(Stored records)
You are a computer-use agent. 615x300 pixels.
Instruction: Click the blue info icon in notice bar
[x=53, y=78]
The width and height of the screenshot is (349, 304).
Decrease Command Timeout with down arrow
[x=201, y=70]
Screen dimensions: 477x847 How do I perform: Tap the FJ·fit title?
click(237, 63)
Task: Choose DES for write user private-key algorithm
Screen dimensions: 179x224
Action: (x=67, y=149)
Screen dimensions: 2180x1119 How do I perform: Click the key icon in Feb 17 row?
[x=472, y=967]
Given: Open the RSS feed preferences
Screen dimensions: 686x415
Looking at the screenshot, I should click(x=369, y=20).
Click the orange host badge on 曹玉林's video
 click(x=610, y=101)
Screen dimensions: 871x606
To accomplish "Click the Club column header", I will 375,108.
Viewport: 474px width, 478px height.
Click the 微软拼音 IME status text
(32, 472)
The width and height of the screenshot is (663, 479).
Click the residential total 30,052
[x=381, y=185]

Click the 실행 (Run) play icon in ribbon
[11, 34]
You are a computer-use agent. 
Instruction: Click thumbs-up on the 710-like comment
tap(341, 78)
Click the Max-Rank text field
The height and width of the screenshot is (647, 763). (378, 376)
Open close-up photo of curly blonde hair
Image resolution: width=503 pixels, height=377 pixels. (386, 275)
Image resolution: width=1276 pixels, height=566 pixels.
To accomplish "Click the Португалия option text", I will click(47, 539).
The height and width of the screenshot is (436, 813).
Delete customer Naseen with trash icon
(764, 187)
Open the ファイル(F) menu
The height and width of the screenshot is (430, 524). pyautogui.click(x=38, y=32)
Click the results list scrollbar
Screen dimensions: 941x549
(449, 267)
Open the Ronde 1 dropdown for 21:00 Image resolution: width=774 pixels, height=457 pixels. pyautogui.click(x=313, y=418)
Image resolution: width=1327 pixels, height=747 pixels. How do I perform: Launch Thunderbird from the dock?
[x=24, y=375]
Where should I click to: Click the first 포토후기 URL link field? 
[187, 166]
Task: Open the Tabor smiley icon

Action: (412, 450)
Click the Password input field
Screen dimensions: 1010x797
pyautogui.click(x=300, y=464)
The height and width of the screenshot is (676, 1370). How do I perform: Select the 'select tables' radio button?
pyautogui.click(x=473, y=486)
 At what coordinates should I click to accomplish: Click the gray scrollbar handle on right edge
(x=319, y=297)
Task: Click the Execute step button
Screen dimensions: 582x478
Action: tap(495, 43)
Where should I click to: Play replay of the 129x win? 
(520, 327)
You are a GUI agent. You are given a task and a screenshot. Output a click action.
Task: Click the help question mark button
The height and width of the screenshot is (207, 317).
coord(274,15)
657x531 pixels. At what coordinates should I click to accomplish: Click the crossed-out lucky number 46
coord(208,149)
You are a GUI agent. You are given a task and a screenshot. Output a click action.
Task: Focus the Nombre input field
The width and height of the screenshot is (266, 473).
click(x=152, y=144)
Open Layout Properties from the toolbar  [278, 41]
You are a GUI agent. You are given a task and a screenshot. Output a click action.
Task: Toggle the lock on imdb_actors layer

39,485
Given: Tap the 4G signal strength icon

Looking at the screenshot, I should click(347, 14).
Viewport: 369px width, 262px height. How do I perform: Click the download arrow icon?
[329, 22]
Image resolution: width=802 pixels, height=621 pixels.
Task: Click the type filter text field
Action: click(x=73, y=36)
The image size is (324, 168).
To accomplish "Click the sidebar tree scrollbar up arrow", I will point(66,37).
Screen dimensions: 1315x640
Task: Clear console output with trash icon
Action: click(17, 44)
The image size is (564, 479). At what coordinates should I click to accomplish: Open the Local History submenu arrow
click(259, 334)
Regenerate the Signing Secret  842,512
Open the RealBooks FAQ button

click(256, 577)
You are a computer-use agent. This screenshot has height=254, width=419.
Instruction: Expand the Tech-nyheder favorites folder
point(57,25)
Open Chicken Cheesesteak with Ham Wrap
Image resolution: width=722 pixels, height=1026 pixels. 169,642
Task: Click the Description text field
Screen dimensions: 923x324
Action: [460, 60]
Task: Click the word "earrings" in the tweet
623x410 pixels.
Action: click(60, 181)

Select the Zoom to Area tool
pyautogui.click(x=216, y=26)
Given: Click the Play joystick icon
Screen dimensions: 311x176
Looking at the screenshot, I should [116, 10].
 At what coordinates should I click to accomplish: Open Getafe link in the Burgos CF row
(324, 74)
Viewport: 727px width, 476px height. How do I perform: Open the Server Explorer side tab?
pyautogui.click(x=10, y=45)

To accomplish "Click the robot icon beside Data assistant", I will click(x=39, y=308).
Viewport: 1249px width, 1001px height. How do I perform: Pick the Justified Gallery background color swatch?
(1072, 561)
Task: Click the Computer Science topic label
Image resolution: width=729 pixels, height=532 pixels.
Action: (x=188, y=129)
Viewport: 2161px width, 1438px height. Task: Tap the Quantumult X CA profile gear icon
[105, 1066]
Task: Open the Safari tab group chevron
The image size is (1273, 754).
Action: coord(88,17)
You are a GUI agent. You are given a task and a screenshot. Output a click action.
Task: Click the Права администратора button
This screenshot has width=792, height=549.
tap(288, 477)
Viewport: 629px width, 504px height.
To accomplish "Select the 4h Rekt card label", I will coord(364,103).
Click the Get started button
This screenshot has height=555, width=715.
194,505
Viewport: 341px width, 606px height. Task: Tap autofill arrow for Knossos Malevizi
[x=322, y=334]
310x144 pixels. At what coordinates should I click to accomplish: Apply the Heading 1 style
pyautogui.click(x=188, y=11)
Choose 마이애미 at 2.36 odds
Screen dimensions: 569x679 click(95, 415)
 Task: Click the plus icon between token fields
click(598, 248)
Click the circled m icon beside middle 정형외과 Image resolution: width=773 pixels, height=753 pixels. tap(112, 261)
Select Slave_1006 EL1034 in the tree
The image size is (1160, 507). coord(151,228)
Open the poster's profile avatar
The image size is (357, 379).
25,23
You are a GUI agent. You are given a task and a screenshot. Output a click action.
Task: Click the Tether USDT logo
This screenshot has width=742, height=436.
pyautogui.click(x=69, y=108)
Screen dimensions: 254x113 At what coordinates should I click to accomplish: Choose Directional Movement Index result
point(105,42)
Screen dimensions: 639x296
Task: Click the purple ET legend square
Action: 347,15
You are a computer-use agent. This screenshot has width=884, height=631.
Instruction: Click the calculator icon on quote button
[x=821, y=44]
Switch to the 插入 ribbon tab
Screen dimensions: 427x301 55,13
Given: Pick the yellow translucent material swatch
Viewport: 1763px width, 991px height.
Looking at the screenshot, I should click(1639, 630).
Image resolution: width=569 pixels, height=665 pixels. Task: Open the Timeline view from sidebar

# [SET EXERCISE]
Reproduce the part of the entries that opens with the line containing "The image size is (324, 168)." and closes with the line containing "point(57,25)", substituting "API Secret" for "Signing Secret". Leave everything else unchanged.

# [ANSWER]
The image size is (324, 168).
To accomplish "Click the sidebar tree scrollbar up arrow", I will point(66,37).
Screen dimensions: 1315x640
Task: Clear console output with trash icon
Action: click(17, 44)
The image size is (564, 479). At what coordinates should I click to accomplish: Open the Local History submenu arrow
click(259, 334)
Regenerate the API Secret  842,512
Open the RealBooks FAQ button

click(256, 577)
You are a computer-use agent. This screenshot has height=254, width=419.
Instruction: Expand the Tech-nyheder favorites folder
point(57,25)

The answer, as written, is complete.